Sequence/3: problematic interaction with dcg/basics

I must say that I don’t know enough about the scoping of cuts, so the source code of sequence/3 is baffling me… in the sense that I cannot find the exact point of failure (the nearest point seems to be located near line 128 in dcg/high_order.pl).

In the following module, I tried to report the problem, and also to show what I was expecting, in a (partial) implementation, named naive_seq/3.

Of course, I would like test(ko1) and test(ko2) to succeed…

:- module(test_parse,
          []).

:- begin_tests(test_parse).

:- use_module(library(dcg/basics)).
:- use_module(library(dcg/high_order)).
:- use_module(library(plunit)).

codes(`1 2 3 | 4 5 6`).

integers_ko1(Is) --> sequence(integer, whites, Is).
integers_ko2(Is) --> sequence(integer, white, Is).

integers_ok1([]) --> [].
integers_ok1([I|Is]) --> integer(I), ( " " -> integers_ok1(Is) ; {Is = []} ).

naive_seq(OnElem, OnSep, Es) -->
    {var(Es)} -> naive_seq_(Es, OnElem, OnSep).
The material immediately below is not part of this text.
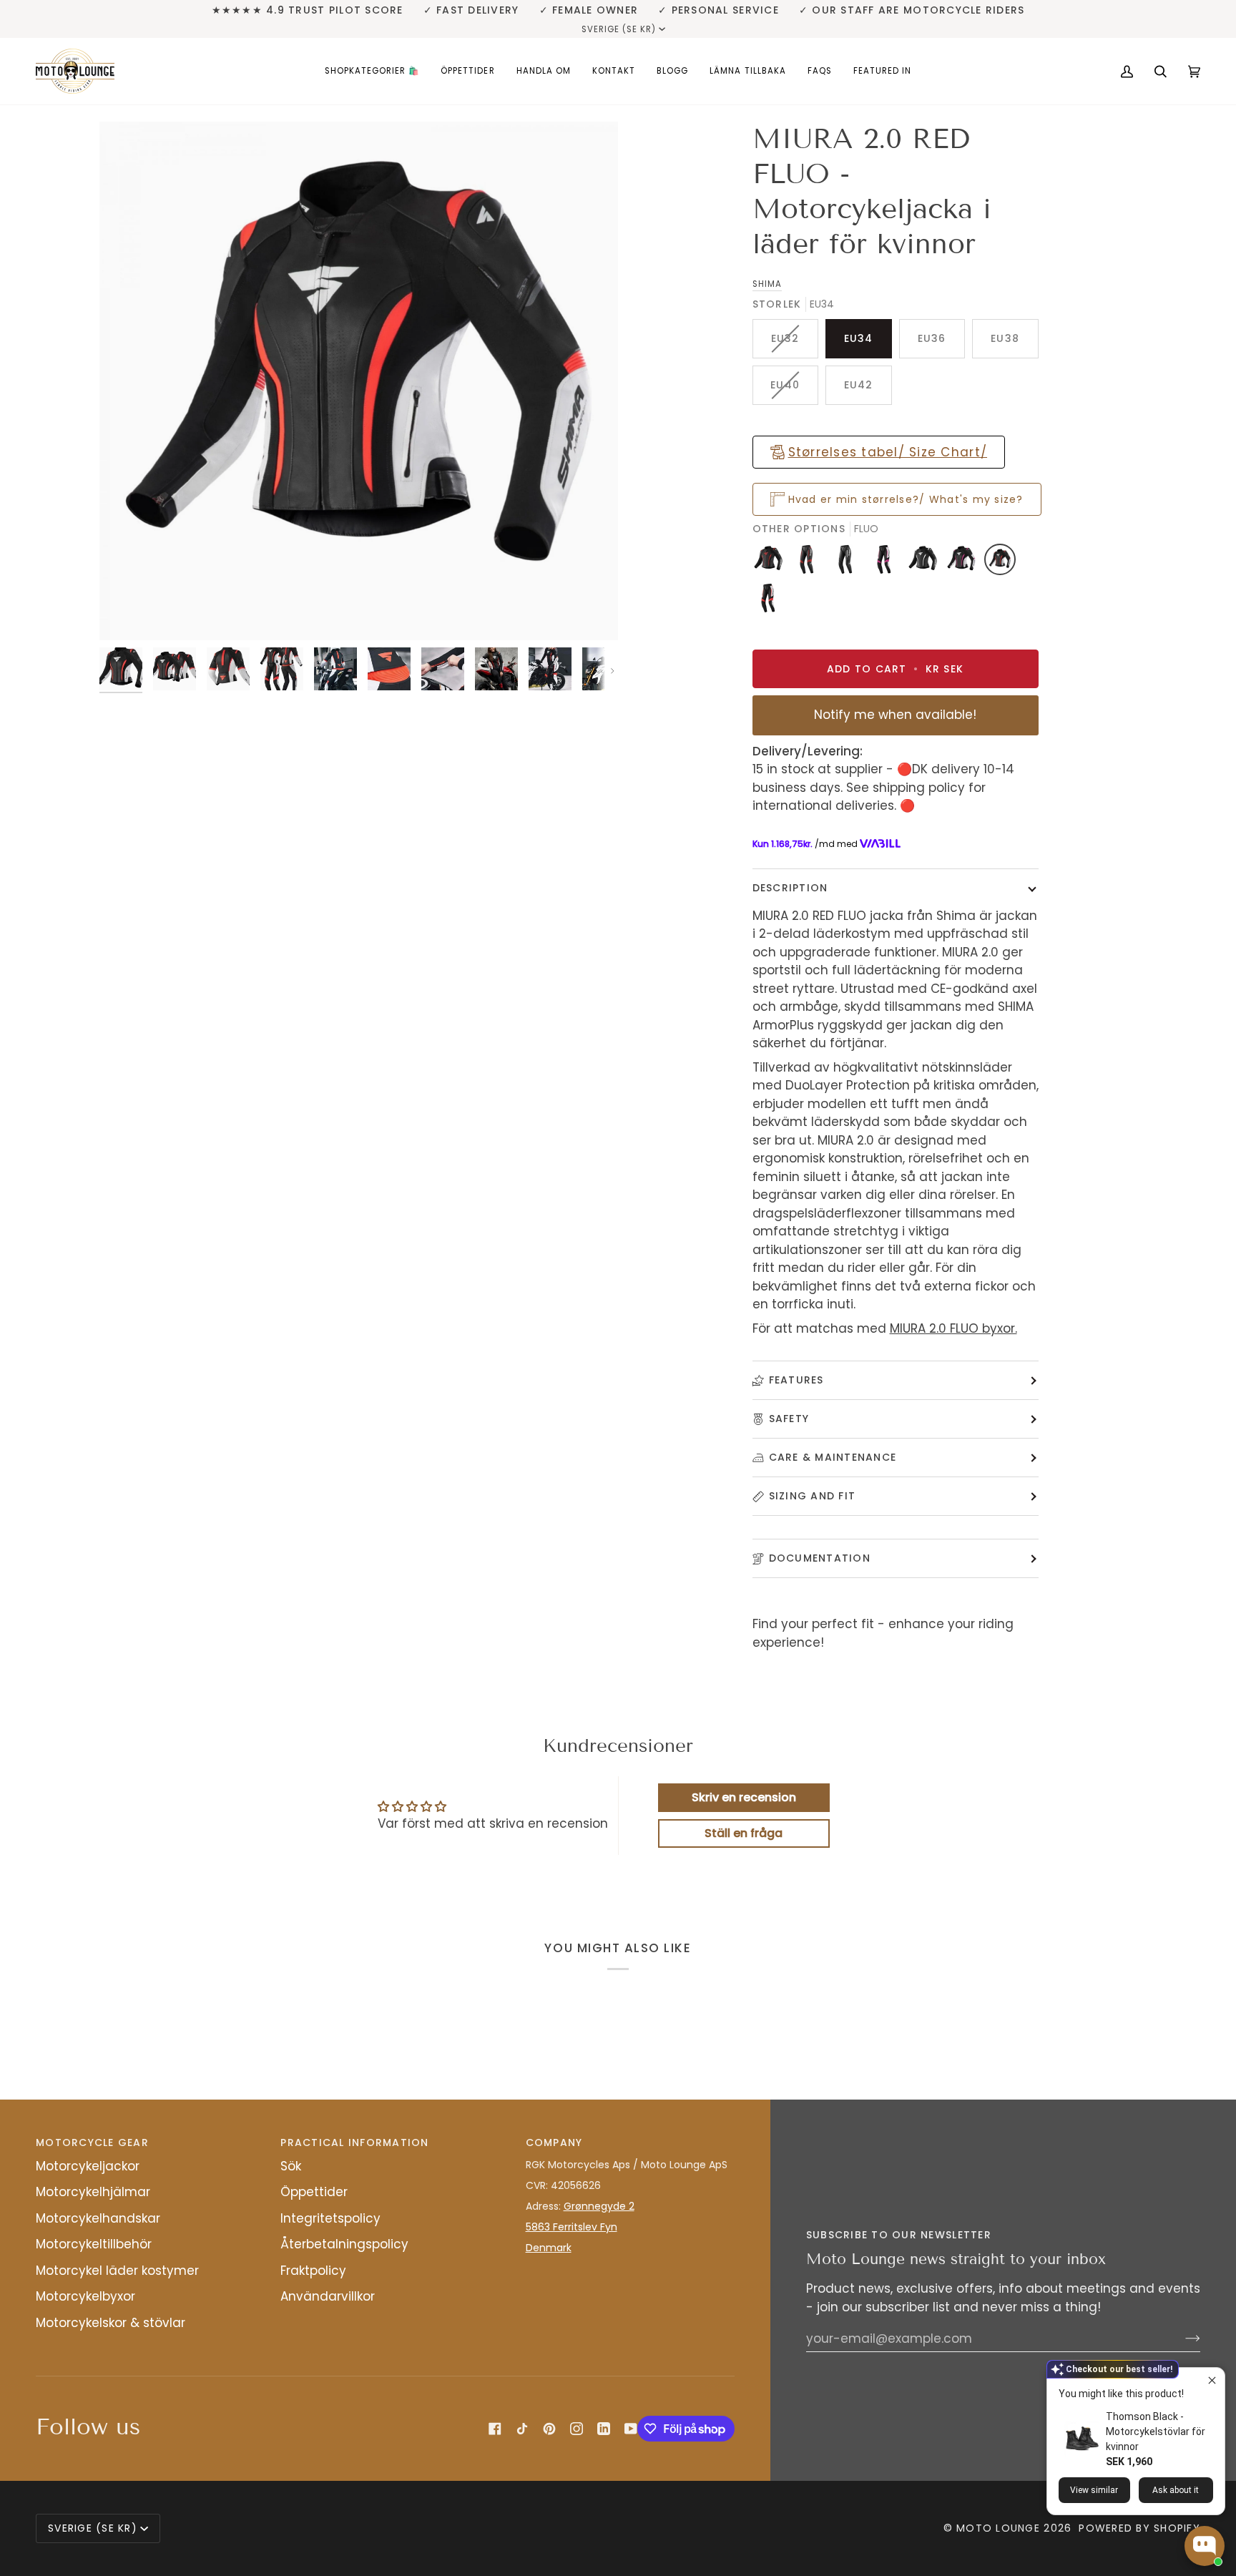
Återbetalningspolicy (344, 2244)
naive_seq_([], _OnElem, _OnSep) --> [].
naive_seq_([H|T], OnElem, OnSep) -->
  call(OnElem, H),
  ( OnSep -> naive_seq_(T, OnElem, OnSep) ; {T = []} ).

integers_ok2(Is) --> naive_seq(integer, whites, Is).
integers_ok3(Is) --> naive_seq(integer, white, Is).

test(ko1, [fail]) :-
    codes(Cs),
    phrase((
        integers_ko1(_),
        whites,
        "|",
        whites,
        integers_ko1(_)), Cs).

test(ko2, [fail]) :-
    codes(Cs),
    phrase((
        integers_ko2(_),
        whites,
        "|",
        whites,
        integers_ko2(_)), Cs).

test(ok1, [true(Is1=[1,2,3]), true(Is2=[4,5,6])]) :-
    codes(Cs),
    phrase((
        integers_ok1(Is1),
        whites,
        "|",
        whites,
        integers_ok1(Is2)), Cs).

test(ok2, [true(Is1=[1,2,3]), true(Is2=[4,5,6])]) :-
    codes(Cs),
    phrase((
        integers_ok2(Is1),
        whites,
        "|",
        whites,
        integers_ok2(Is2)), Cs).

test(ok3, [true(Is1=[1,2,3]), true(Is2=[4,5,6])]) :-
    codes(Cs),
    phrase((
        integers_ok3(Is1),
        whites,
        "|",
        whites,
        integers_ok3(Is2)), Cs).

:- end_tests(test_parse).

Sideway question: is a cut after → (like seen on line 128 of dcg/high_order.pl) an efficiency booster ? I thought that the arrow already implemented the cut. I’m wrong ?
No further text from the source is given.